Google Gemini & Vertex AI models:
  • config (google.genai.types.GenerateContentConfig, optional): Optional model configuration parameters provided to the client.chats.create API.

  • response_mime_type (str, optional): Output response mimetype of the generated candidate text. Supported mimetype: “text/plain” (Default), “application/json” (if do_json=True)

Anthropic & AnthropicBedrock models:
  • timeout (httpx.Timeout, optional): - timeout (httpx.Timeout, optional): Request timeout parameter like connect, read, write. Default is 60.0, 5.0, 10.0, 2.0

Returns:

Dict: The model’s response with tool calls and metadata.

async stream(user_message: str, request: Request | None = None, matched_sentence: List[str] | None = None, system_prompt: str | None = None, chat_hist: List | None = None, sampling_paras: Dict | None = None, tools: List[Dict] | None = None, tool_choice: str | None = None, extra_metadata: Dict | None = None, do_json: bool = False, do_sse: bool = True, **kwds: Any) AsyncGenerator[source]

Stream responses from the language model.

Args:
  • user_message (str): The user’s input message.

  • system_prompt (str, optional): System prompt to guide the model’s behavior.

  • chat_hist (List[Dict[str, str]], optional): Chat history for context.
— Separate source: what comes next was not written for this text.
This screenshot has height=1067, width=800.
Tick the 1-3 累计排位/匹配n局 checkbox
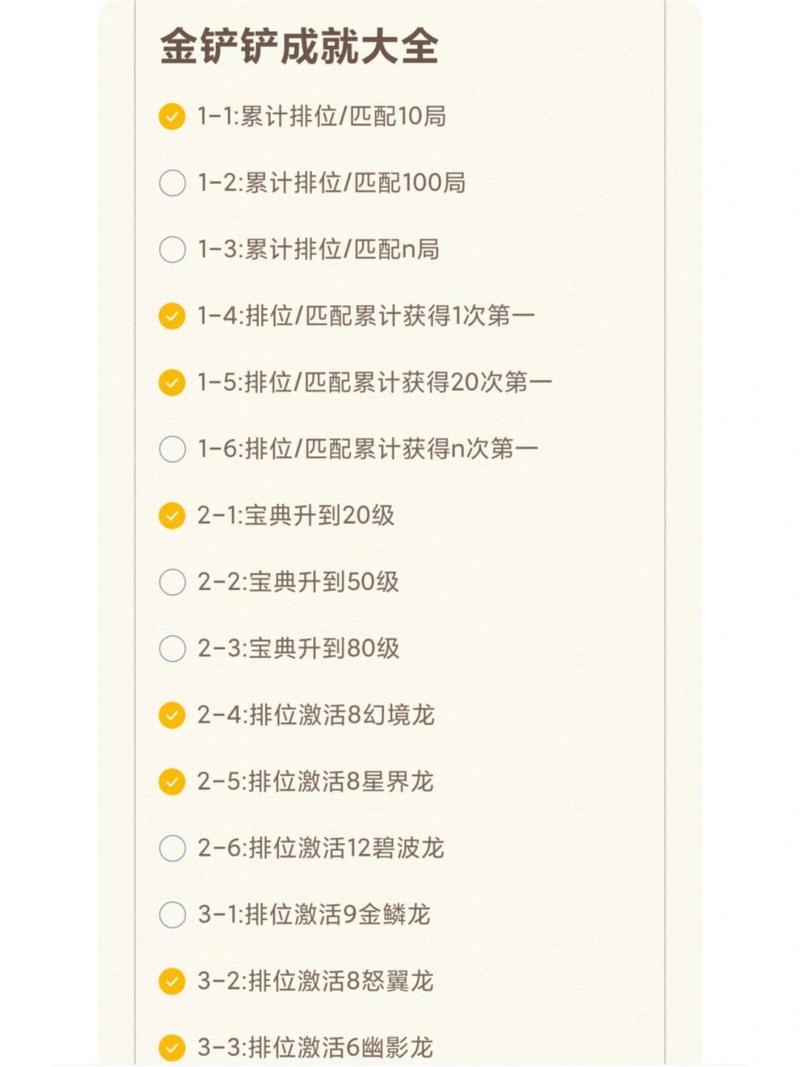click(x=172, y=250)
  • sampling_paras (Dict, optional): Parameters for sampling (temperature, top_p, etc.).

  • model_name (str, optional): Specifies the model to use. If not provided, the default is the model set during class instantiation.

  • do_json (bool, optional): Whether to return JSON responses. Default: False.

  • do_sse (bool, optional): Whether to format responses as Server-Sent Events. Default: True.

  • tools (List[Dict], optional): List of tools to be used by the model. Example format

    [{“name”: “tool name”, “description”: “tool description”, “parameters”: {“type”: “object”, “properties”: {“arg_1”: {“type”: “string”, “description”: “An example argument for the tool.”}}, “required”: [“arg_1”]}}, …..]

  • tool_choice (str, optional): Defines tool usage:
    • “auto” (default) lets the model decide

    • “none” disables tools (not supported on AWSBedrock/AnthropicBedrock)

    • “required” forces tool use (unsupported on AzureOpenAI < 2024-06-01)

    • provide a tool name to call it directly.

  • request (Request, optional): FastAPI Request object for cancellation detection.

  • matched_sentence (List[str], optional): A list of matched text chunks for context. Not used internally, but included in the response under the matched_sentence key.

  • extra_metadata (Dict, optional): Additional metadata to be included in the response.

Generation Arguments by provider:

AWS Bedrock models:
  • additional_model_fields (Dict, optional): additionalModelRequestFields passed to the client in the request body.

Google Gemini & Vertex AI models:
  • config (google.genai.types.GenerateContentConfig, optional): Optional model configuration parameters provided to the client.chats.create API.

  • response_mime_type (str, optional): Output response mimetype of the generated candidate text. Supported mimetype: “text/plain” (Default), “application/json” (if do_json=True)

Yields:

AsyncGenerator: Stream of responses from the language model, followed by a final dictionary containing the complete response, including tool calls and metadata.